AIM OF THE TASK — Everything from the line holding "This screenshot has width=555, height=370." to the end of the listing below should be copied exactly, line for line, minus the pictures.

TASK MATERIAL —
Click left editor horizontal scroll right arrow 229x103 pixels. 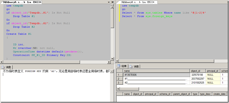click(109, 62)
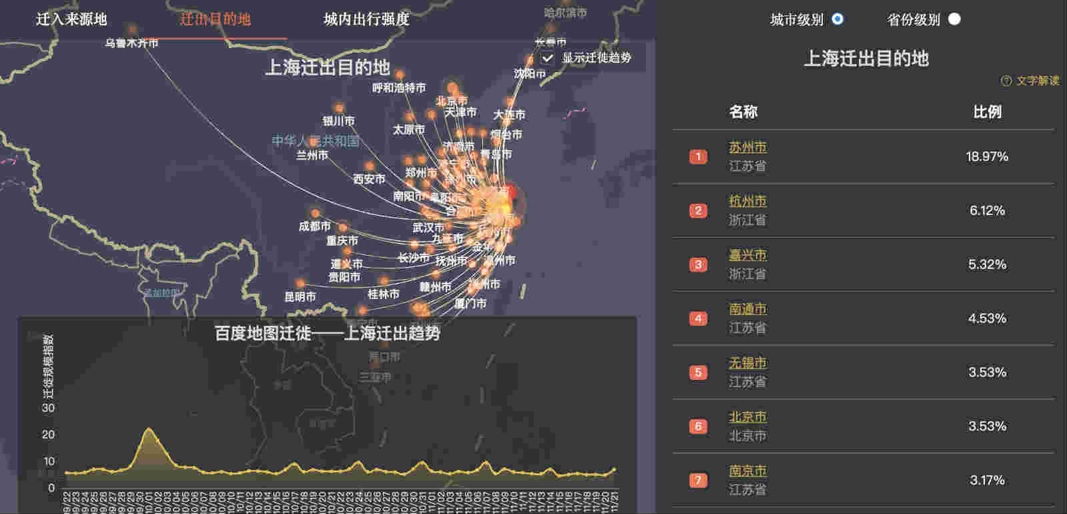Click the 银川市 map point
The height and width of the screenshot is (514, 1067).
pyautogui.click(x=339, y=107)
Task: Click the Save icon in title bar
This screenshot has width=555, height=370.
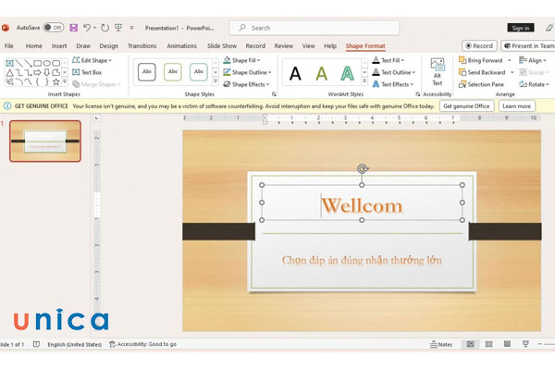Action: tap(74, 28)
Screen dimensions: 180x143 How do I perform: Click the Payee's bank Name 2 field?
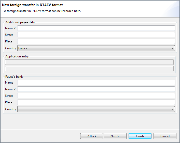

OUTPUT OF THE TASK —
This screenshot has width=555, height=370.
Action: tap(74, 28)
Screen dimensions: 180x143 How do I perform: Click the Payee's bank Name 2 field?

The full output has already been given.